After Linda, Linda, Linda (2005) and Tamako in Moratorium (2013), La La La at Rock Bottom “fits perfectly in [the] oeuvre” of Nobuhiro Yamashita, suggests Ard Vijn at Twitch. “It features a pop group and indeed another real-life pop star breaking into acting: Subaru Shibutani, member of the incredibly popular band Kanjani Eight. And once again, Nobuhiro Yamashita delivers a pleasant film where all the actors shine.” More from Mark Adams (Screen).
For desistfilm, Tara Judah reviews Walérian Borowczyk’s Docteur Jekyll et les Femmes (1981, alternatively titled The Strange Case of Dr Jekyll and Miss Osbourne), “accompanied by a thoughtful and provocative video essay… Adrian Martin and Cristina Álvarez López cast their critical eyes across Borowczyk’s (willfully) forgotten surrealist stunner and created their own audio-visual work, one that I like to think of as the illegitimate lovechild of Edward Hyde and Miss Osbourne, post-bathtub transformation. Their video takes Johannes Vermeer’s painting, Woman in Blue Reading a Letter (1663-1664), as its departure point and uses it to highlight elements of Borowczyk’s skilled composition, his complex spatial design and gender-saturated subtext.”
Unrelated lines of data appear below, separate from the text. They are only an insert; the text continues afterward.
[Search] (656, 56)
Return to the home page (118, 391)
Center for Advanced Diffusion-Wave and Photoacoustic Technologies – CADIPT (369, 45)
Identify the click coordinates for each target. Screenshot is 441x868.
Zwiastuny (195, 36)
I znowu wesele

The jury for the Tiger Awards Competition for Short Films—artist and filmmaker Beatrice Gibson, programmer and curator Xander Karskens and artistic director of Image Forum Festival, Koyo Yamashita—have announced the three winners and commented on their choices:
- Ben Rivers‘s Things. “We chose this film, for its exquisite crafting and ambitious approach to the personal and the diarystic. For its toilet-humor, and the way in which the filmmaker successfully collapses style and rhythm.”
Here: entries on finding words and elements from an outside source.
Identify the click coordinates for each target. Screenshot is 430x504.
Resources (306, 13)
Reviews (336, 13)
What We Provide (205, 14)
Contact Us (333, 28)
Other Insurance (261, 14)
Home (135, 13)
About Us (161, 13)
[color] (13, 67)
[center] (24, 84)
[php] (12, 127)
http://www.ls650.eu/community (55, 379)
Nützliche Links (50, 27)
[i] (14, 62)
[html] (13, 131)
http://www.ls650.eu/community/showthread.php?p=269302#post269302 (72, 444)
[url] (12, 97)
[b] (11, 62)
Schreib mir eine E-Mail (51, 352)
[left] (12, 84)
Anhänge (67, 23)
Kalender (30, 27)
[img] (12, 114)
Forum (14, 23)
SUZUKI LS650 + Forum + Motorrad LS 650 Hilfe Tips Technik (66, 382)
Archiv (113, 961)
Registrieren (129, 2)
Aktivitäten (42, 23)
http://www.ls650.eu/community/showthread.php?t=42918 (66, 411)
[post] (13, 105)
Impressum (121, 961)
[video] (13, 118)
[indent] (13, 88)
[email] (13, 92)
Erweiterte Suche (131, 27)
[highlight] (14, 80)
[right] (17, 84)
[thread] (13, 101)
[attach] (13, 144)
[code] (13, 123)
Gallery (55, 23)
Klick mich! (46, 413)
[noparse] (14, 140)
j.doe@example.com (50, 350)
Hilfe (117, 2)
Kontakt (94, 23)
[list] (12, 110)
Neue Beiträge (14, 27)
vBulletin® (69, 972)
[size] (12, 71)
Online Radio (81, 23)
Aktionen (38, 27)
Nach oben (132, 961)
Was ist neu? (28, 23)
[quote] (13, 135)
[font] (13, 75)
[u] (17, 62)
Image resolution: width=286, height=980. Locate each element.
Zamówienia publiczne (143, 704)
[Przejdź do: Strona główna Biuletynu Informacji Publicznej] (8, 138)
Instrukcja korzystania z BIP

- Safia Benhaim’s La fièvre. “For its poetic and human use of images and sounds to engage with complex political histories. Its feverish pace and arresting cinematography. Its ominous, hallucinogenic soundtrack.”
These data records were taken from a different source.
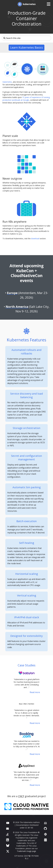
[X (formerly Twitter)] (8, 851)
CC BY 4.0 (29, 828)
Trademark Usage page (26, 851)
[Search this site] (26, 38)
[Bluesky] (8, 845)
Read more (35, 692)
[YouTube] (7, 823)
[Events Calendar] (46, 840)
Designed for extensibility (26, 636)
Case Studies (26, 665)
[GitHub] (45, 828)
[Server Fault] (7, 834)
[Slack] (46, 834)
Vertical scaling (26, 595)
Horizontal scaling (26, 574)
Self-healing (26, 543)
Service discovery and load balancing (26, 395)
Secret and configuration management (26, 457)
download (35, 238)
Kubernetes (7, 82)
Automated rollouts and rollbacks (26, 351)
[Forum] (7, 828)
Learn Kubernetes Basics (26, 48)
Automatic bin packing (26, 487)
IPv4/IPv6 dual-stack (26, 617)
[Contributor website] (45, 823)
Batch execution (26, 521)
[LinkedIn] (7, 840)
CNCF (21, 796)
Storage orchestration (26, 428)
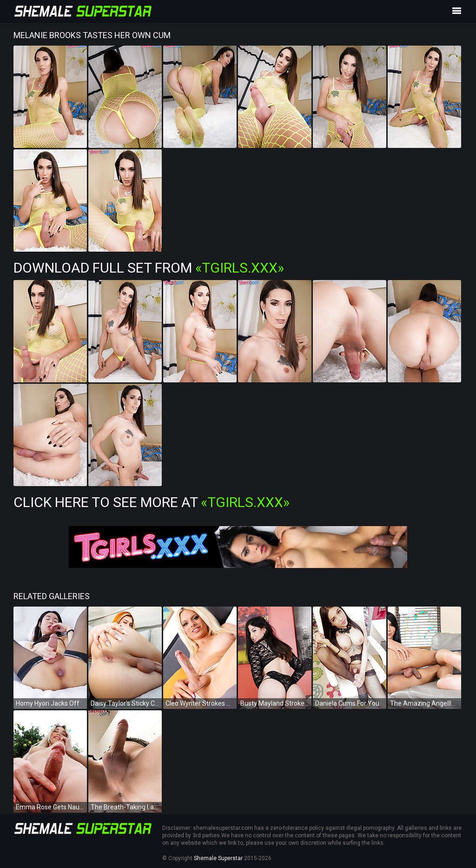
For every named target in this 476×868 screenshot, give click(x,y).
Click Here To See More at (152, 502)
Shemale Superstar (218, 858)
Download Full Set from (149, 267)
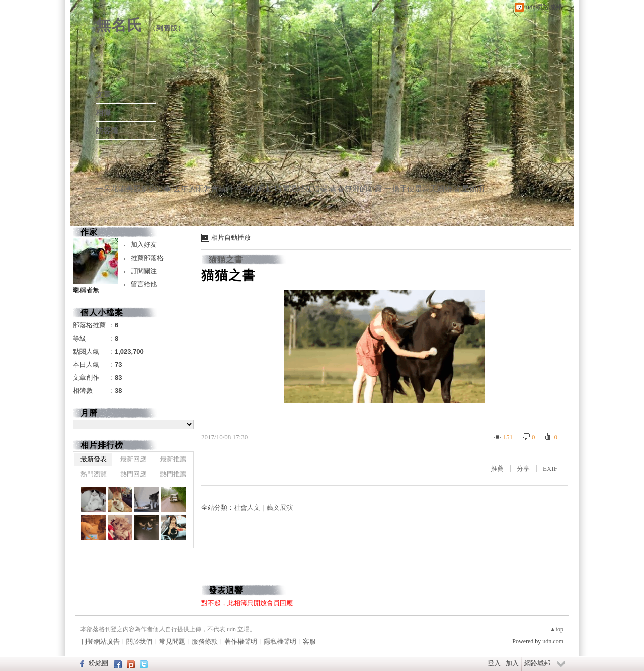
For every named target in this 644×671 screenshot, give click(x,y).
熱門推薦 (173, 474)
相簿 (103, 113)
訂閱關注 (144, 271)
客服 (309, 641)
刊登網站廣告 (100, 641)
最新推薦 (173, 459)
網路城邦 (537, 663)
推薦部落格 (147, 258)
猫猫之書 (226, 259)
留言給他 (144, 284)
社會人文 (247, 507)
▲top (556, 629)
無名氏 (119, 25)
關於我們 (139, 641)
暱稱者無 (86, 290)
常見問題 (172, 641)
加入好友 (144, 244)
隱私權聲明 (280, 641)
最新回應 (133, 459)
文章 (103, 95)
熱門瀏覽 (94, 474)
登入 (494, 663)
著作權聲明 (240, 641)
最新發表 (94, 459)
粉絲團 (98, 663)
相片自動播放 (231, 237)
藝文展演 (280, 507)
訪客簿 (107, 131)
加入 (512, 663)
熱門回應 (133, 474)
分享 (523, 468)
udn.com (553, 641)
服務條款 (205, 641)
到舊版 (167, 28)
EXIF (550, 468)
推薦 (497, 468)
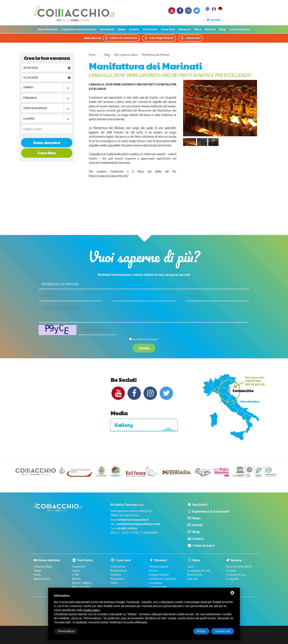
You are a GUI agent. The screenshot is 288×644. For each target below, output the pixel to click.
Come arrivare (240, 29)
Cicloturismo (118, 566)
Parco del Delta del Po (239, 566)
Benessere (117, 578)
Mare (198, 29)
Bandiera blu (195, 574)
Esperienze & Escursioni (79, 29)
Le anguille (232, 578)
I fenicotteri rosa (236, 574)
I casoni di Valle (158, 587)
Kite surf (192, 578)
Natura (210, 29)
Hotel (37, 574)
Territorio (150, 29)
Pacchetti (107, 29)
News (122, 29)
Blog (222, 29)
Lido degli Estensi (159, 38)
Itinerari (184, 29)
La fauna (231, 570)
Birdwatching (118, 570)
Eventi (134, 29)
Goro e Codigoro (82, 583)
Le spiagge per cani (199, 570)
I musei (76, 570)
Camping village (43, 566)
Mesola (76, 578)
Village (38, 570)
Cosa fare (168, 29)
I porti (191, 566)
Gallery (198, 538)
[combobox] (47, 87)
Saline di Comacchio (121, 38)
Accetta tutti (222, 631)
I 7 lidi (75, 574)
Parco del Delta (81, 587)
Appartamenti (42, 578)
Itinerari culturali (158, 566)
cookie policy (92, 610)
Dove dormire (48, 29)
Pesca (114, 583)
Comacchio (190, 38)
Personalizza (66, 631)
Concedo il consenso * (146, 339)
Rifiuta (201, 631)
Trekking (116, 574)
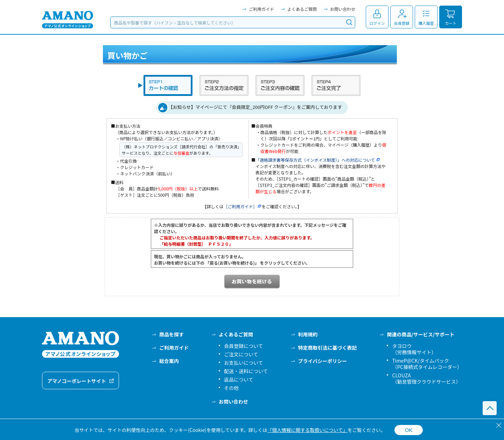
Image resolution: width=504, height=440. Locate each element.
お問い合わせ (343, 9)
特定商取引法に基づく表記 (328, 348)
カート (450, 23)
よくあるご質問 (302, 9)
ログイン (377, 23)
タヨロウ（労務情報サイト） (414, 349)
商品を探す (172, 334)
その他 (231, 388)
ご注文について (241, 354)
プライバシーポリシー (323, 361)
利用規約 (308, 334)
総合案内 (169, 361)
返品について (239, 379)
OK (409, 430)
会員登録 (402, 23)
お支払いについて (244, 363)
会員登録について (244, 346)
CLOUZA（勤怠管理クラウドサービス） (426, 378)
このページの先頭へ (490, 408)
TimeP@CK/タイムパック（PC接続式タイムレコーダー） (427, 364)
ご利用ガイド (261, 9)
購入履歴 (426, 23)
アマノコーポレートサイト (77, 381)
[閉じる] (499, 425)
- Ben Russell‘s Greetings to the Ancestors. For its complex approach to ethnographic filmmaking, its sensuous psychedelia, its self-reflexive and intricate weaving of voice and landscape.”
And the jury’s selected Dane Komljen’s Our Body to compete in the short film category of the European Film Awards (EFA) later this year. “For its raw and direct confrontation with its own subject. Its interweaving of the literary and the philosophical, and compelling juxtaposition of the gentle and the abrupt.”
Updates, 1/27: “A bold, bracing immersion in the shark-infested pools of post-1945 global politics, Bitter Lake is the latest provocative polemic from BAFTA-winning British journalist Adam Curtis,” writes Neil Young in the Hollywood Reporter. Michael Pattison for Grolsch Film Works: “Evidently tired of the hot air with which our politicians reduce history to an ongoing battle between darkness and light, Curtis has taken it upon himself to impose some clarity upon the chaotic detritus of today’s three-way battle between US capitalism, Islamic fundamentalism and international communism. The result is as rocky as it is ambitious.”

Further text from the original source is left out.